═══ Okuma parçası

Verilen cevap o kadar basit ve o kadar sığ ki moderatör bile isyan ediyor ve : “ben sizden daha keskin öneriler beklerdim” diyor.
Fetullah Gülen’in kıçından çıkardığı dona sahip olmak, ağzını sildiği pis peçeteyi kapmak ve tabağındaki yemek artıklarını kapışmak için dizinin dibinde aç köpekler gibi bekleyen “Deyyusu Ekberlerin”, bu adamı Peygamber ve haşa Allah gibi gördüğünü halâ anlamıyor musunuz? Cemaat mensuplarını bu kadar çapsız bir açıklama ile bu lâ-dini (din dışı) yapının elinden kurtarmak asla mümkün olmaz.
Eğer FETÖ mensuplarını bu meczuptan koparmak tek bir cümle ile mümkün olabilseydi, Cumhurbaşkanı başta olmak üzere pek çok etkili ve yetkili zevat meydanlara çıkıp bu cümleyi söyler ve insanlarda “Allah Allah! Bizler meğer şirk içindeymişiz” deyip Gülen yapılanmasını terk ederdi. Demek ki “şirk içindesiniz” demekle insanlar ikna olmuyor.
Peki ne yapmak lazım?
Öncelikle Fetullah Gülen gerçeğini dinsel açıdan değil, toplum sosyolojisini ve birey psikolojisini göz önüne alarak incelemek ve sorgulamak gerekiyor.

══════
═══ Veri kesiti

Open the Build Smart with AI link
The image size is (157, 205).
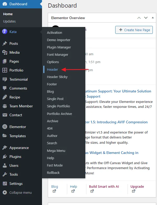104,186
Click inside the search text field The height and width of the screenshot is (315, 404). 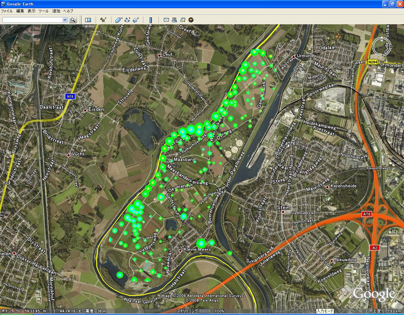[x=32, y=20]
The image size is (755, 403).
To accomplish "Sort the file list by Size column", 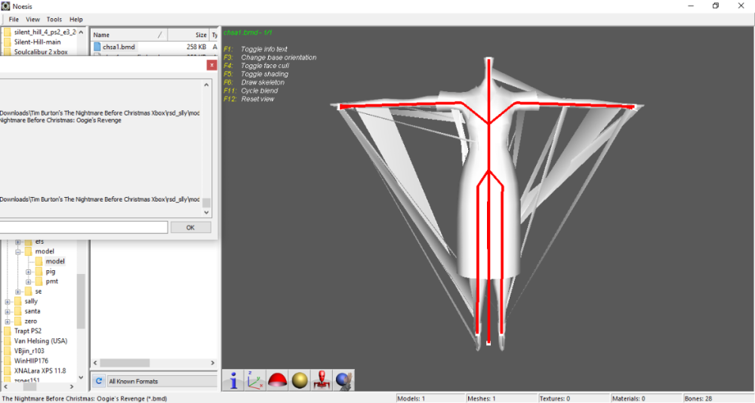I will (200, 35).
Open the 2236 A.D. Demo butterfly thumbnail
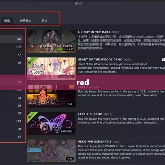 click(x=52, y=123)
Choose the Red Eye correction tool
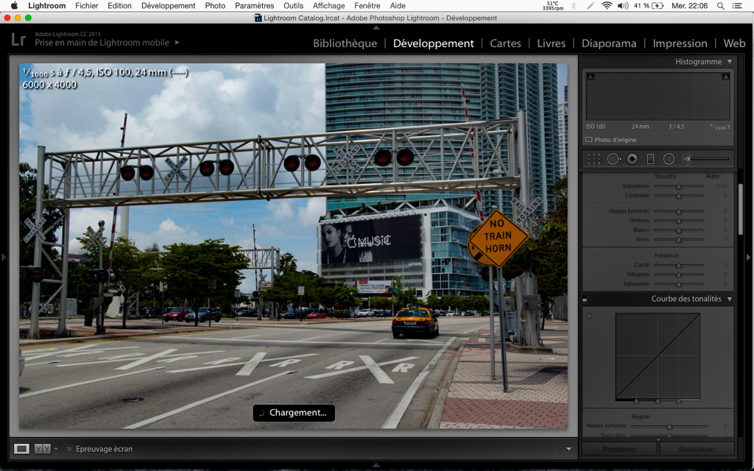This screenshot has height=471, width=754. (x=633, y=159)
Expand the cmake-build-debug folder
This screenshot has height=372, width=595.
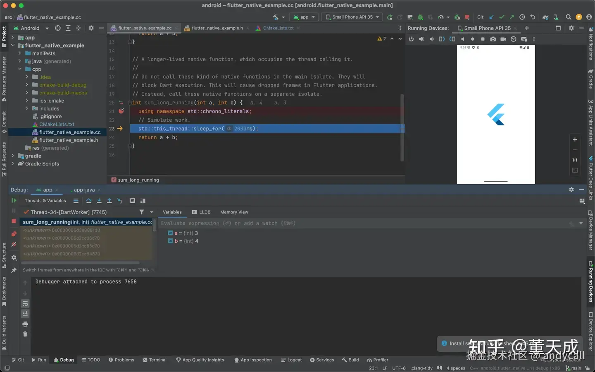click(27, 85)
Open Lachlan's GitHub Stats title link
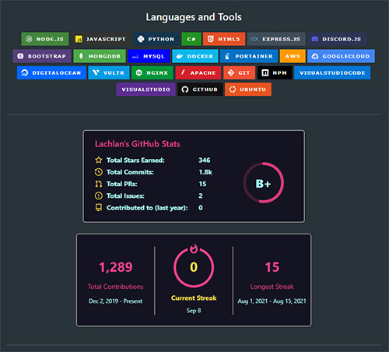Screen dimensions: 389x352 tap(138, 144)
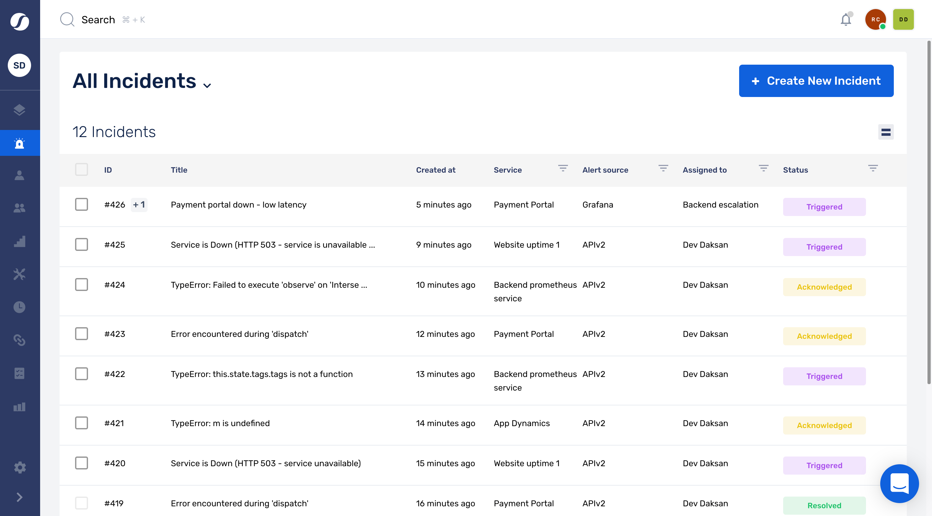Open the notifications bell
This screenshot has height=516, width=932.
[x=846, y=20]
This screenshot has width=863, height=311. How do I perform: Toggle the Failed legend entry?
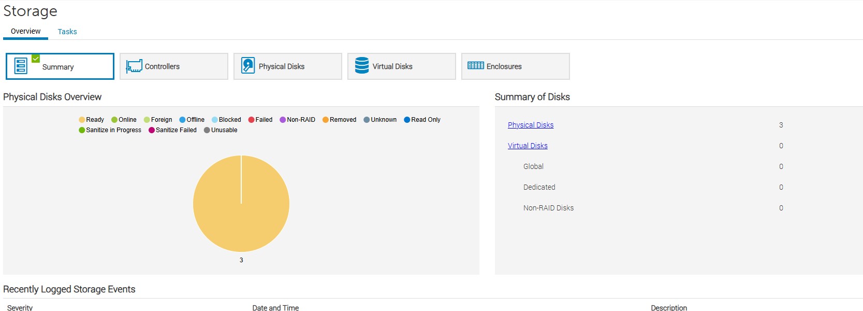(260, 120)
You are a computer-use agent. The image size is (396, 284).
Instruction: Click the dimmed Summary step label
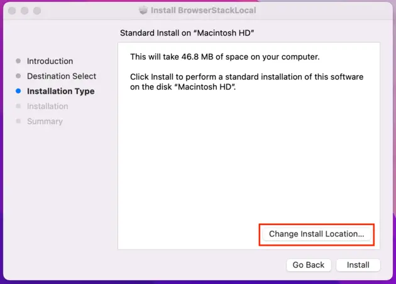coord(45,121)
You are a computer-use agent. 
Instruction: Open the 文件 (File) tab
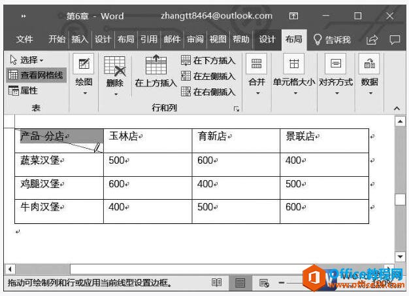[25, 39]
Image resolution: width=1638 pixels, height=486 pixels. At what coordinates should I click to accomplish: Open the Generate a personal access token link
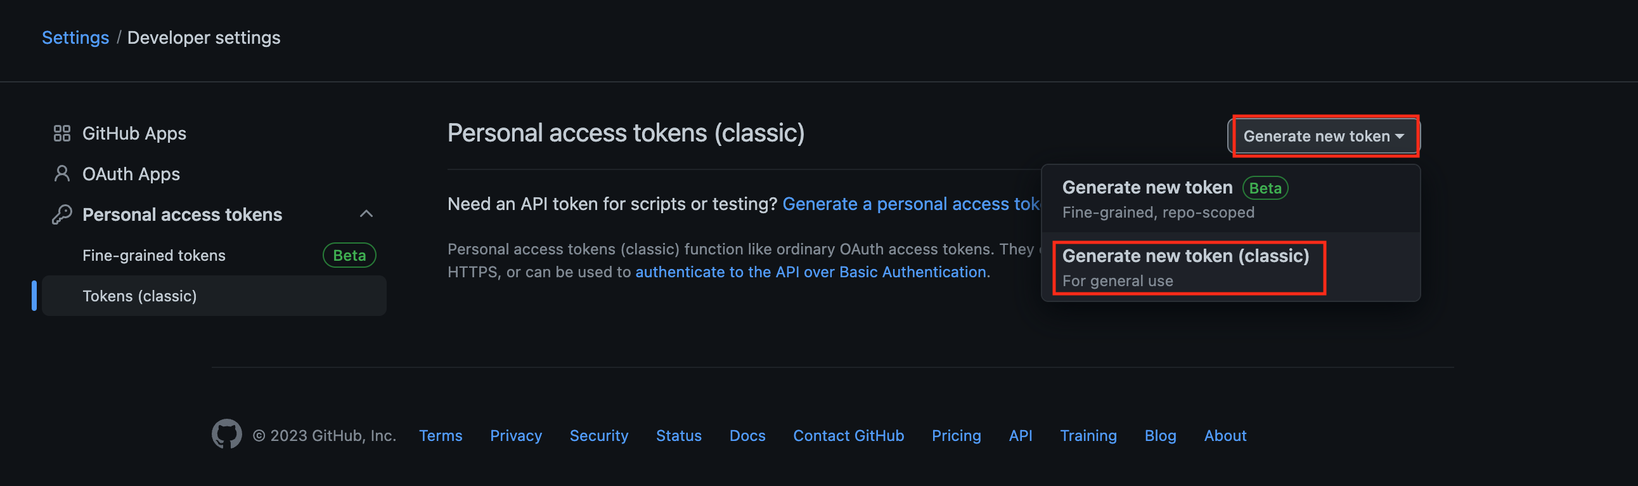(911, 204)
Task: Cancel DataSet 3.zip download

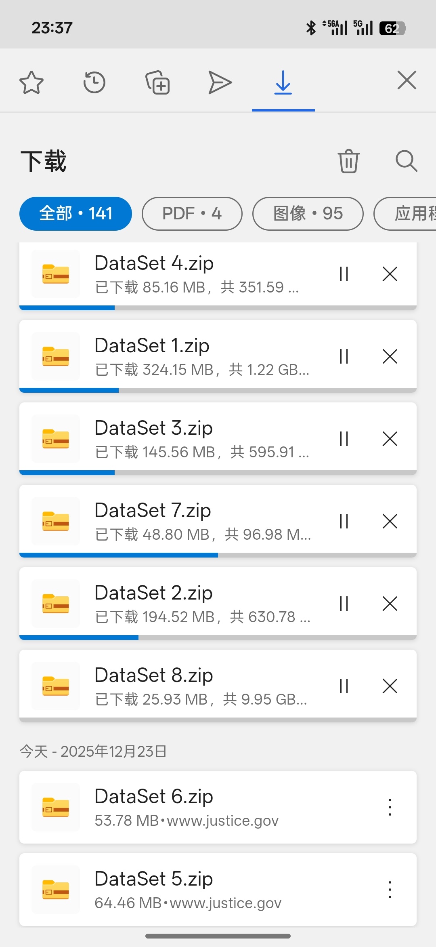Action: click(x=390, y=439)
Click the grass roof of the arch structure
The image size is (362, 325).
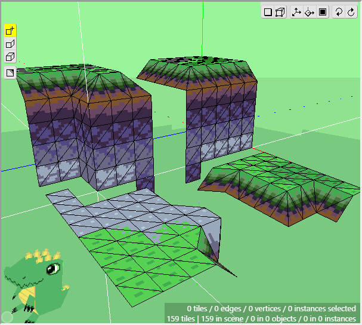(197, 70)
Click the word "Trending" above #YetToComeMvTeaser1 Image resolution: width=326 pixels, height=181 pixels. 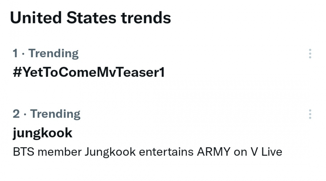(53, 53)
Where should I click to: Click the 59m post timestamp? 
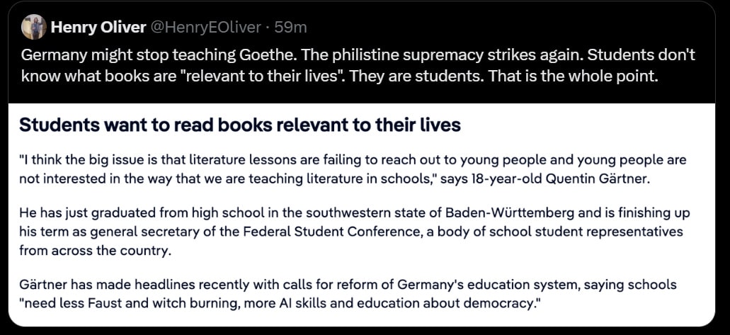pos(290,28)
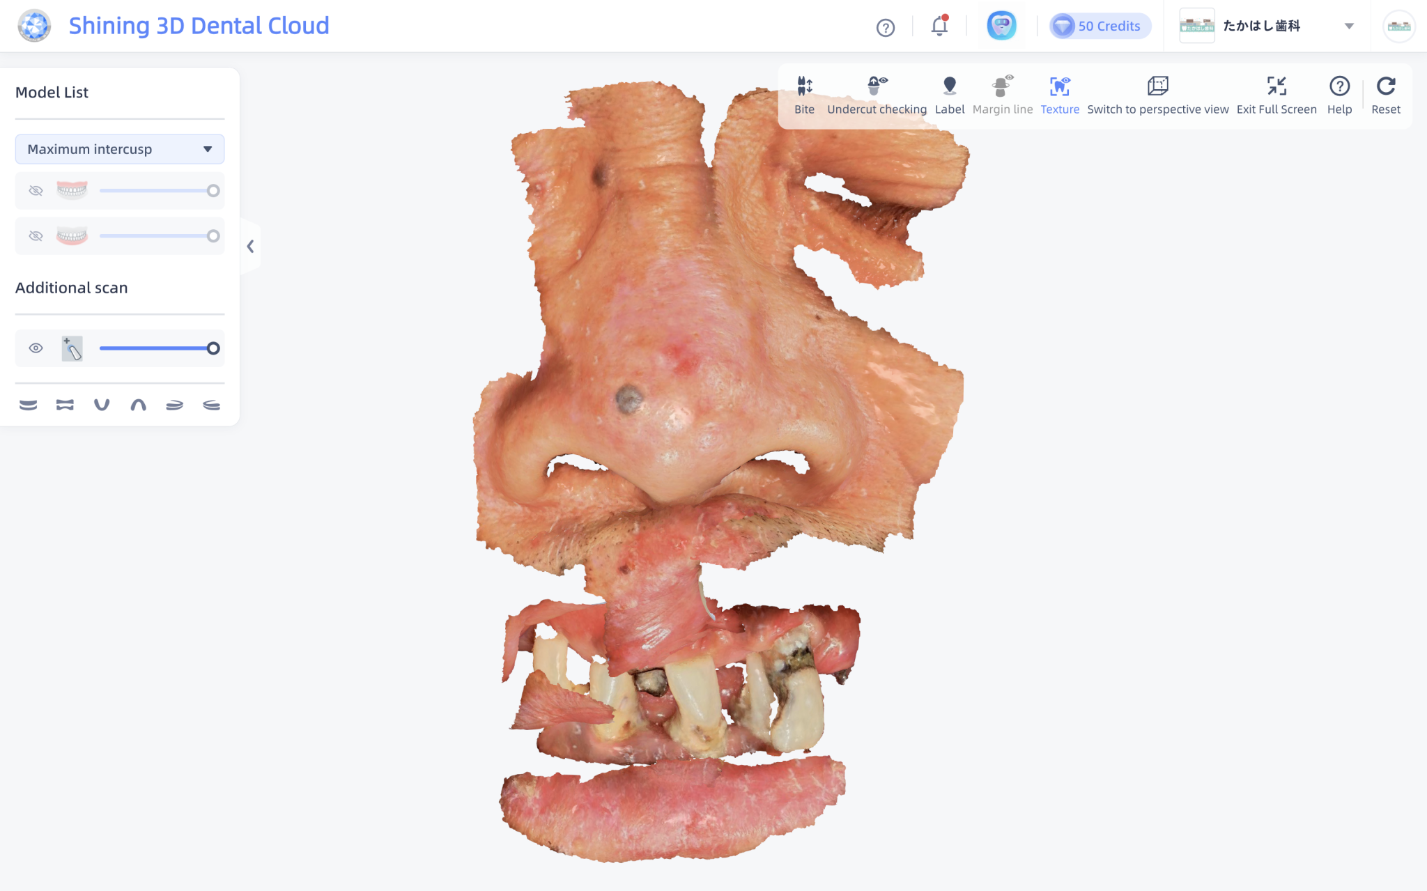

══════

_Hedef 1_. İçinde "should" kelimesi geçen kaç satır olduğunu say ve yalnızca sayıyı yaz.
_Hedef 2_. Fetullah Gülen ve cemaati üzerine olan yazının devamını yaz.

_Yazılı yanıt 1_. 2

_Yazılı yanıt 2_.
İslâmiyeti bir araç olarak kullanan din istismarcılarından Türk halkını kurtarmak gerekiyor.
Milattan önce 384-322 yılları arasında yaşayan Aristo ile milattan sonra 1332-1406 yılları arasında yaşayan İbn Haldun arasındaki ilişkiyi biliyor musunuz?
Aristo’nun mantığı düz ve kesindir. Bir şey ya temizdir ya da pis, ya yumuşaktır ya sert, ya siyahtır ya da beyaz. İbn Haldun ise olayları mantık süzgecinden geçirip esnekleştirir. İbn Haldun’a göre bir şey az kirli, kirli, çok kirli, aşırı kirli olabilir. Yine aynı şekilde bir şey yumuşak, az yumuşak, çok yumuşak, aşırı yumuşak olabilir. İki bilim insanı arasındaki en büyük mantıksal farklılık işte budur.
Bugün çoğumuzun evinde var olan TV, radyo, fırın, çamaşır makinesi, cep telefonu ve sair tüm elektrikli ve elektronik eşyaların açma kapama düğmesi (yani ON/OFF) Aristo’nun eseridir. Fakat örneğin çamaşır makinelerindeki çeşitlik yıkama modları, radyo, TV ve cep telefonu ve elektronik eşyalardaki ses, renk ve ışık ayarları, arabaların klima ve vites atlama sistemlerinin mucidi ise İbn Haldun’dur.
Şimdi “vites” ile İbn Haldun’un ne alâkası var diyebilirsiniz. Ancak eğer araçlar Aristo mantığına göre yapılsaydı ya çalışır ya çalışmazdı, ya gider ya gitmezdi, ya hızlı gider ya da yavaş giderdi. Halbuki İbn Haldun, bir aracın yavaş, biraz hızlı, hızlı, çok hızlı veya aşırı hızlı gidebileceği mantığını kurmuştur. Bugün modern dünyada kullanılan her türlü ayar, ölçme, kontrol ve otomasyon sistemlerinin “babası” işte bu nedenle İbn Haldun’dur.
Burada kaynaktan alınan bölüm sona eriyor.